En El hotel a orillas del río los caminos de un poeta y una joven se cruzan, conviven y se alteran. El caudal del Han, cubierto de nieve, bordea el impersonal edificio en el que han decidido reconstruir sus vidas, o más bien pararlas. Ponerlas en punto muerto.

Entre pasillos enmoquetados y paisajes de un blanco puro pero inerte, el realizador surcoreano traza un maravilloso mapa de emociones soterradas que luchan por emerger. Y que cuando se manifiestan, son de una sensibilidad que desarma y arrolla como un torrente al espectador.

En su juego lírico, El hotel a orillas del río gusta de crear imágenes de un potencial narrativo brillantes y, sin embargo, aparentemente sencillas. La pericia como creador de metáforas visuales del realizador surcoreano es al mismo tiempo muy evidente y muy intuitiva.

Cuando conocemos al poeta, por ejemplo, lo descubrimos tomando un café y quejándose por un helecho que necesita urgentemente que lo rieguen con agua. Pero cuando se vuelve a encontrar con sus hijos, después de años sin verlos, resulta que su mirada también se vuelve constantemente hacia la planta -fuera de plano- y no hacia sus vástagos. Detalle baladí que, realmente, nos habla de una relación tan muerta como una planta a la que jamás han prestado atención.

Lo sorprendente, en cualquier caso, es que estos pequeños juegos de rimas pareadas o libres no dificultan ni empañan el desarrollo de las principales tesis dramáticas del relato. No se trata aquí de maquillar una trama que no se sostenga o un desarrollo errático. Al contrario, suma capas de lectura de una forma tan afortunada como elegante.

Sang-soo, un Bergman moderno y coreano

Alejado en esta ocasión de cualquier juego metanarrativo como los que realizaba en Ahora sí, antes no -en la que gustaba de repetir las mismas escenas cambiando diálogos y alterando el devenir de la trama-, aquí todo fluye con una naturalidad que lleva de forma orgánica a un clímax que, de repente, parece sorprendente.

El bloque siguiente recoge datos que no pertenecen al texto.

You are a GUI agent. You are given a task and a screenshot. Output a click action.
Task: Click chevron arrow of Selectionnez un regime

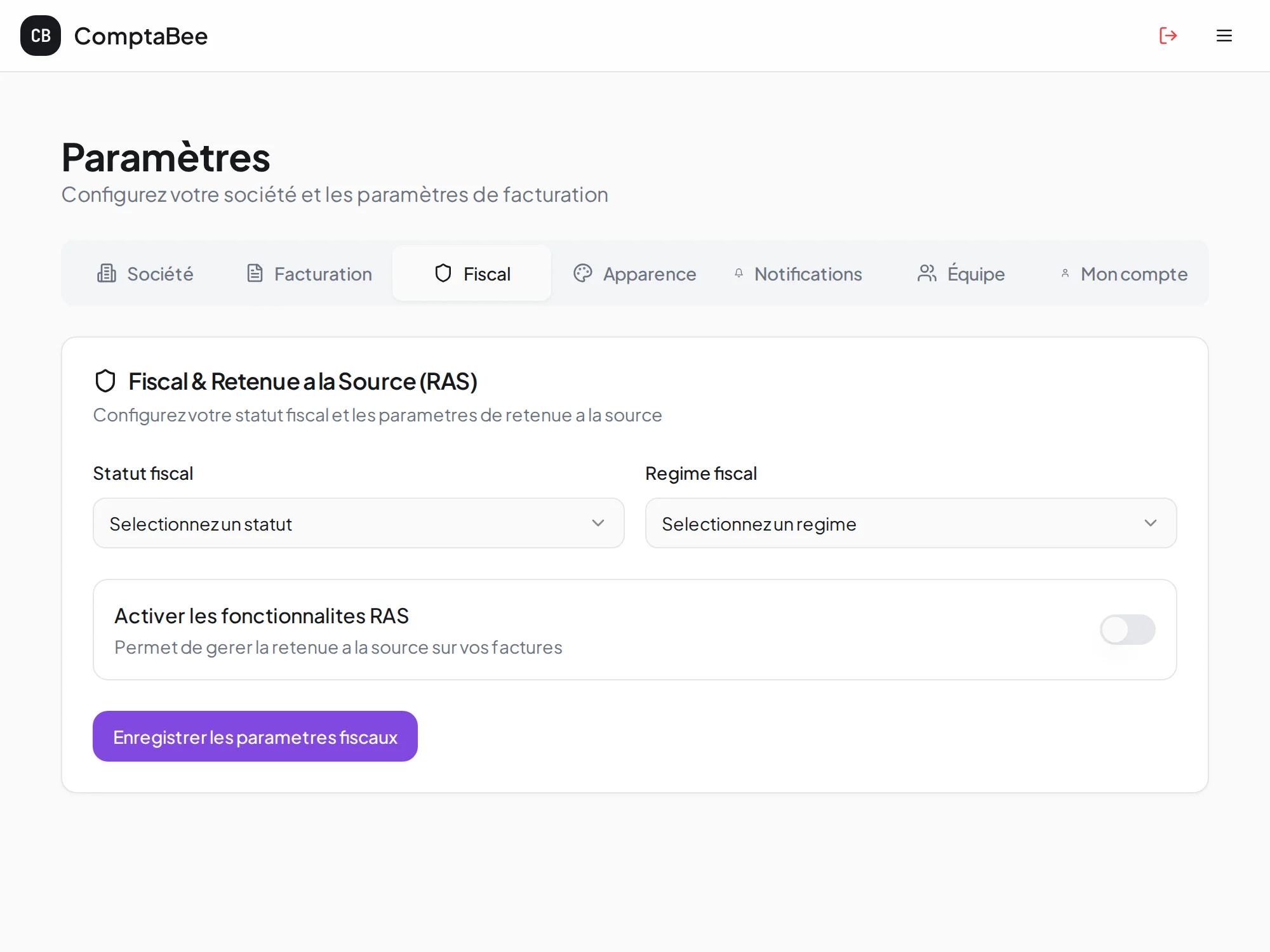[x=1150, y=524]
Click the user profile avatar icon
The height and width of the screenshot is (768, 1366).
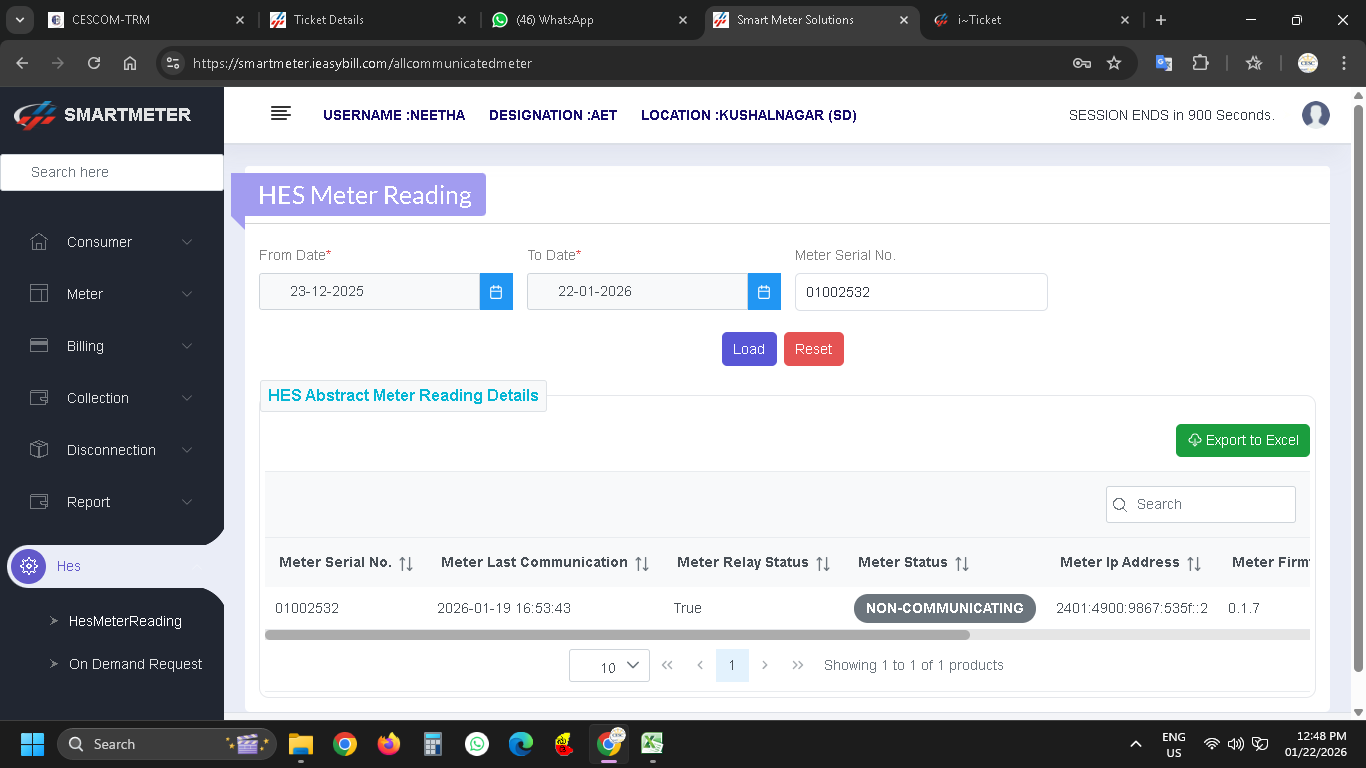tap(1315, 115)

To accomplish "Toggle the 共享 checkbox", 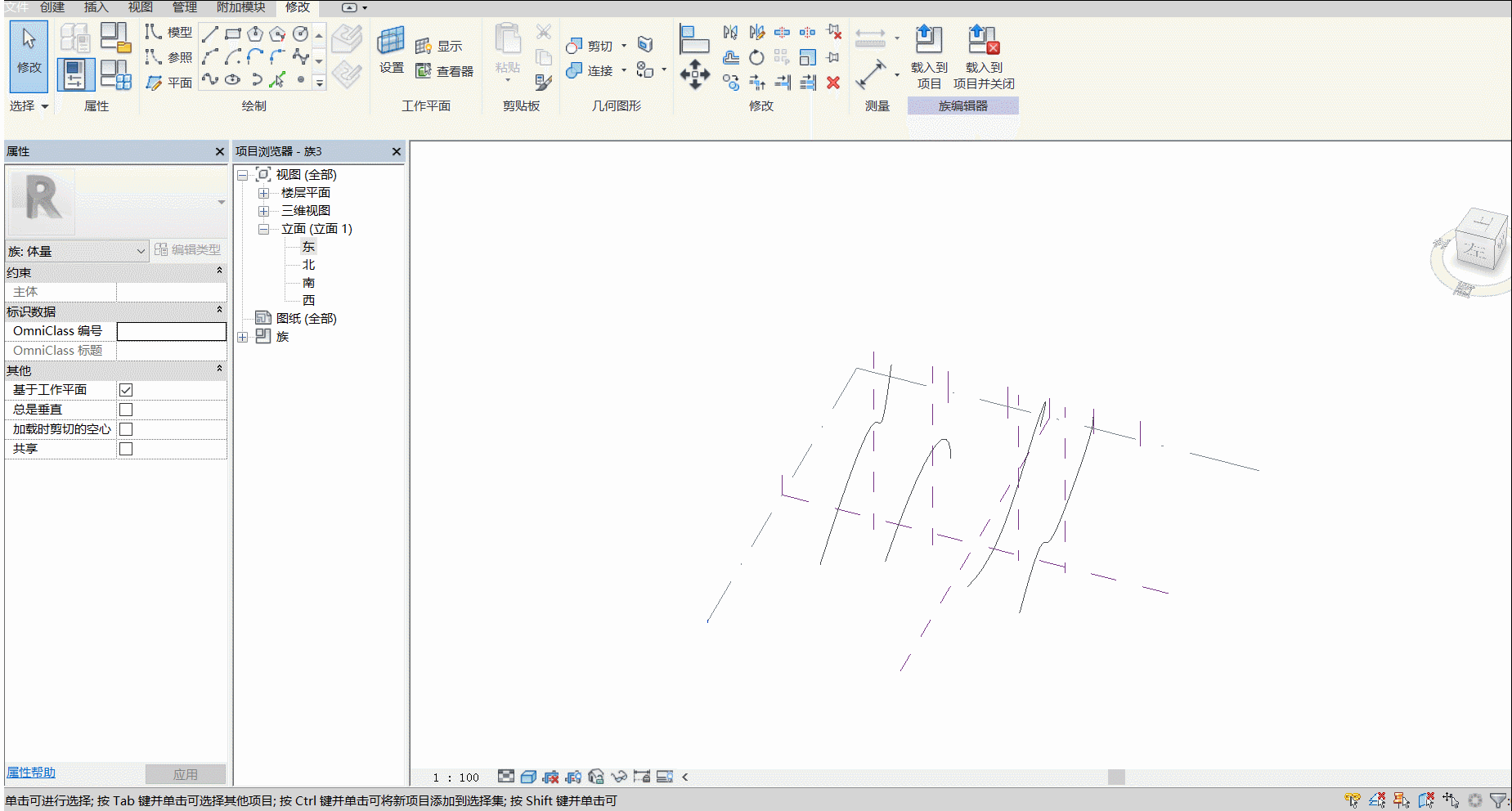I will tap(126, 449).
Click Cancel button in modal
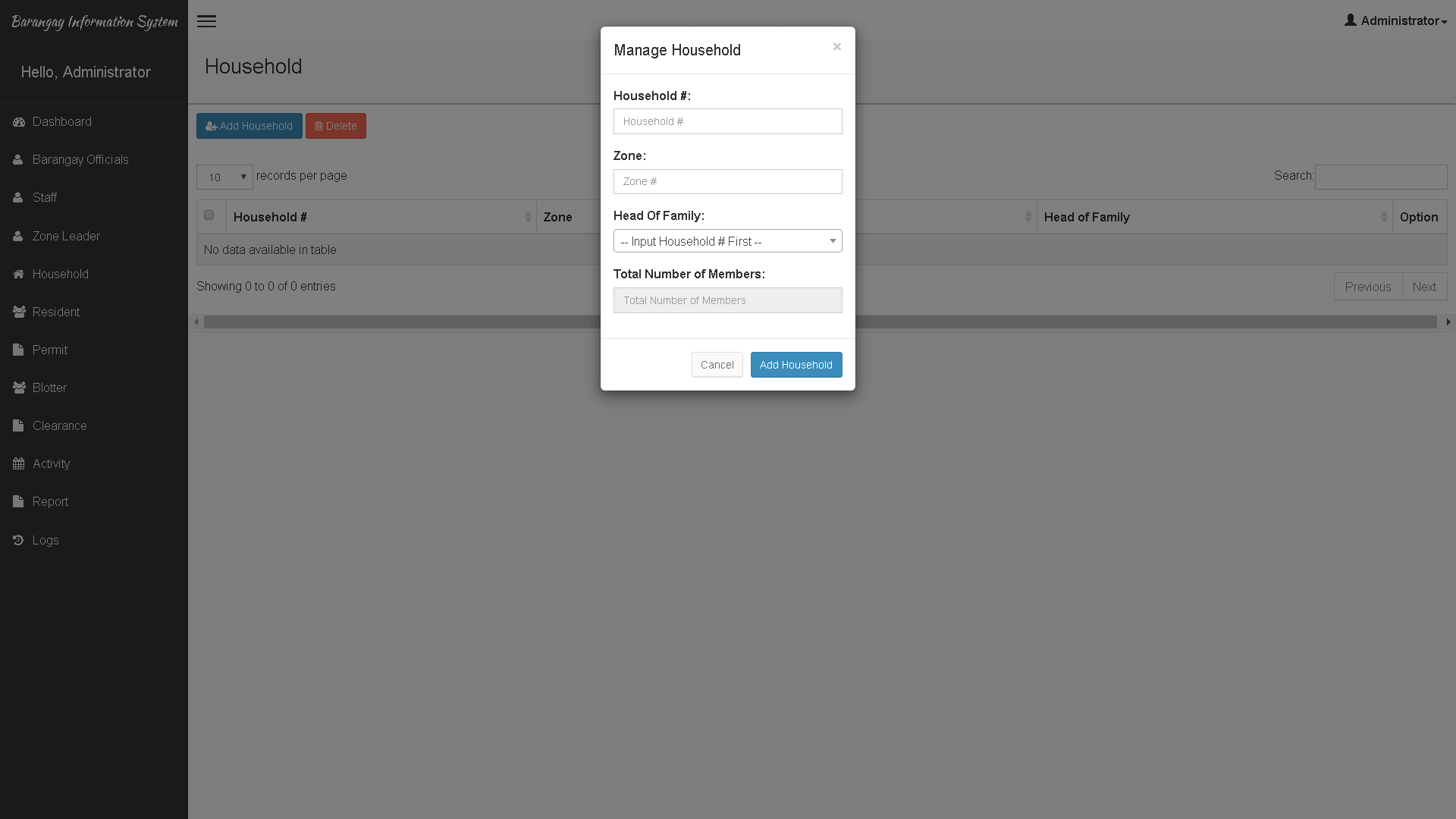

Y lo parece porque en su narrativa la pausa, la relajada cadencia en el diálogo y la concatenación de escenas, ofrece no solo aire a los personajes, también espacio para la reflexión del espectador.

En sus formas y temáticas casi obsesivas en torno a las relaciones humanas, sus pulsiones y sus ocasos, encontramos rastros del Bergman de Fresas salvajes, El silencio o Como en un espejo. Pero también una sensibilidad acorde con los cuentos de las cuatro estaciones de Rohmer y su manejo de la casualidad y lo efímero como lo más significativo de esta vida.

Inteligentísima en la construcción de su discurso, planteado en torno a distintos temas pero entre los que siempre subyace la imposibilidad de una despedida digna en cualquier relación afectiva, Sang-soo regala con El hotel a orillas del río una obra llena de emoción pero también magníficamente narrada.